"Il fait ce qu'il veut. Il a un peu un droit de cuissage"
L'hôpital public n'est pas épargné par les témoignages de harcèlement sexuel, bien au contraire. Une infimière, aujourd'hui en arrêt maladie, témoigne de la violente agression dont elle a été victime de la part du chef de son service.
Justine est infirmière dans un hôpital public du sud de la France. Pendant plusieurs mois, la jeune femme a été harcelée sexuellement par un médecin. Une situation qui ira jusqu'à l'agression.
"Il me prend le visage entre les mains et puis il me force à l'embrasser. Là, je le repousse. Et cette fois, il me tient par les avant-bras, très fort j'en ai encore la sensation, et puis il me bloque. Il me dit : « J'en avais vraiment envie ». Je lui dis : « Mais, poussez-vous ! Qu'est-ce que vous faites ? Vous n'avez pas le droit de faire ça ». Il me serre par la taille, il me soulève du sol et il me ré-embrasse encore une fois...", raconte l'infirmière.

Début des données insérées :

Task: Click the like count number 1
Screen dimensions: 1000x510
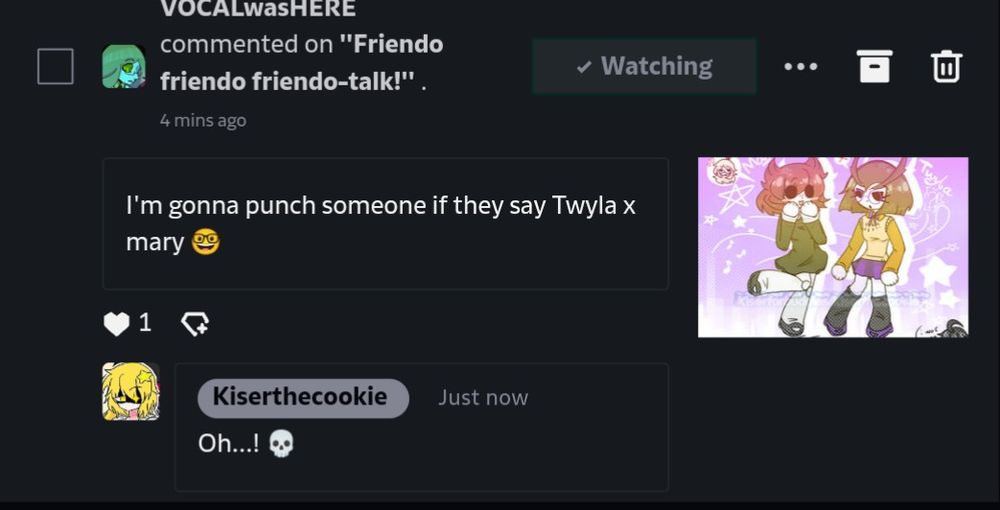Action: (x=145, y=323)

Sa hiérarchie ne la soutient pas
Cette agression intervient après plusieurs mois de remarques et de gestes déplacés. Bouleversée, Justine alerte le jour-même sa hiérarchie, qui ne lui apporte aucun soutien. L'infirmière décide de porter plainte. Cinq collègues, victimes du même médecin, acceptent de témoigner au commissariat. Mais, par peur des représailles, elles n'iront pas plus loin. Selon Justine, le médecin serait tout puissant : "Il a instauré un climat de peur dans ce service. Il fait ce qu'il veut. Il a un peu un droit de cuissage".
Depuis, Justine est en arrêt maladie. Elle est suivie par un psychiatre et prend des antidépresseurs. Pour l'accompagner dans son combat, la jeune femme a sollicité l'AFVT (Association européenne contre les Violences faites aux Femmes au Travail). Son histoire n'est pas un cas isolé. Depuis des années, c'est dans le secteur de la santé que l'association suit le plus de dossiers.

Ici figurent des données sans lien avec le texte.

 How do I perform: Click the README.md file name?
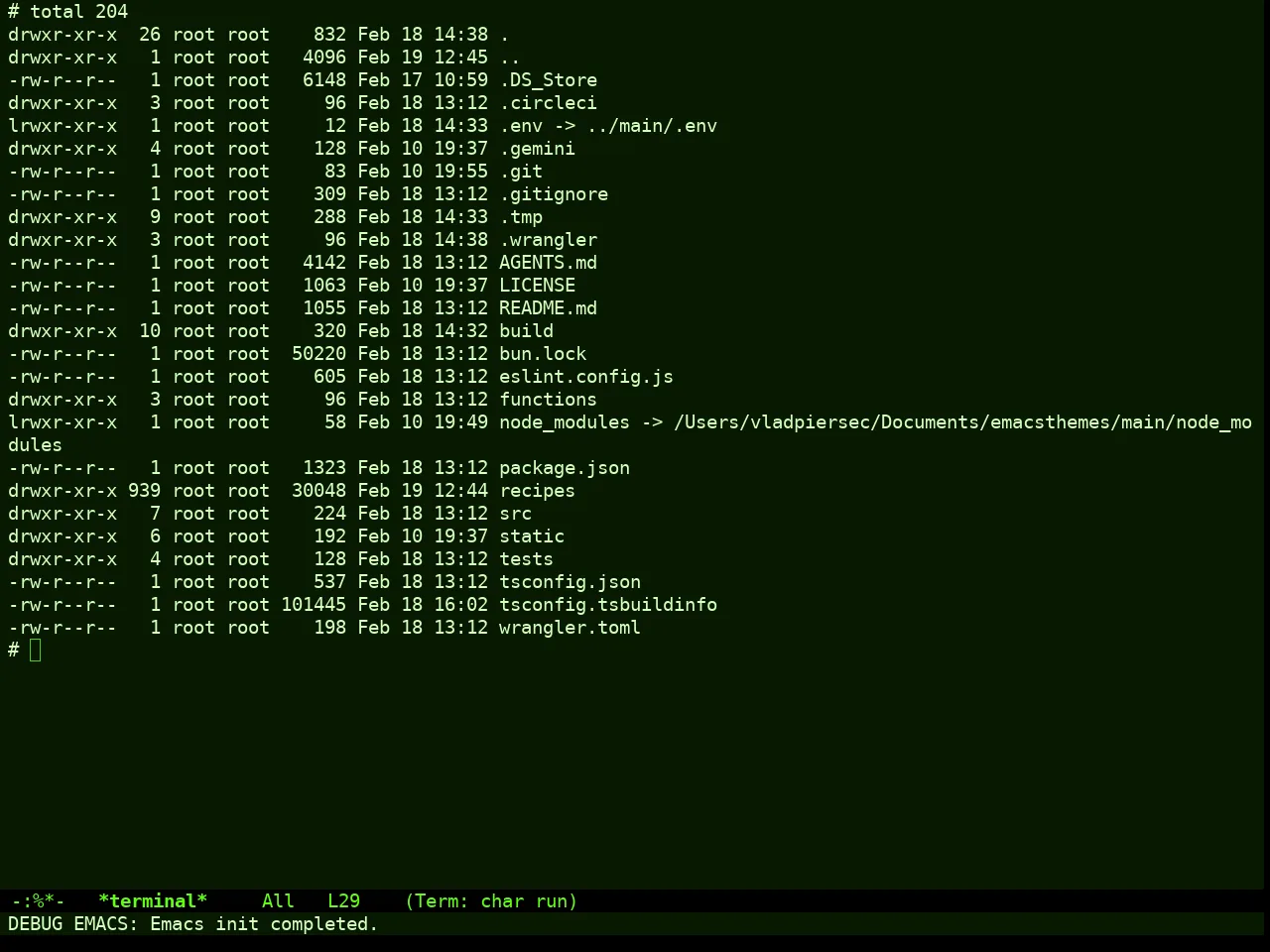(x=548, y=307)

Les cas de harcèlement sexuel, très fréquents dans le milieu de la santé
Marilyn Baldeck, juriste et déléguée générale de l'AVFT, explique : "Ce sont des victimes qui ont toute la peine du monde à faire valoir leur droit car elles remettent en cause un praticien hospitalier qui a des compétences particulières et qui serait difficilement remplaçable. L'hôpital fait le choix de la réputation de l'établissement et donc de conserver le praticien plutôt que de protéger la victime pour des raisons d'organisation du service".
À l'hôpital, le sexisme, le harcèlement et les agressions sexuelles sont très souvent minimisés sous couvert d'humour carabin, d'ambiance potache de salle de garde. L'auteur de harcèlement sexuel encourt pourtant 2 ans de prison et 30.000 euros d'amende. Des sanctions qui peuvent être augmentées en cas d'abus d'autorité.